Eravamo io, il mio respiro, la mia musica e il mio specchio.

Continuavo a volteggiare, a saltare, a girare il più velocemente possibile su me stessa.

Il sudore accompagnava ogni mio passo, scivolava, faceva aderire ancora di più il top bianco al mio petto.

La coda che avevo fatto era ormai andata a farsi benedire; avevo più ciocche che ricadevano ed incorniciavano il mio viso che strette nella coda.

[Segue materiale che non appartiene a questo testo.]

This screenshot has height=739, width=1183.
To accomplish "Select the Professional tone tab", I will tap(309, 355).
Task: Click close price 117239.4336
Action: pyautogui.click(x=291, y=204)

Osservavo la mia figura nel grande specchio alla parete. Adoravo osservare i muscoli del mio corpo che si tendevano evidenziando tutte le fasce muscolari, ammirare come il mio corpo potesse muoversi a quel modo arrivando a fare cose che mai avrei pensato, sorridere nel vedere le mie guance arrossate per la fatica. Sentire il pavimento e le pareti che vibravano ai bassi della musica mi davano energia e carica, che esaurivo difficilmente.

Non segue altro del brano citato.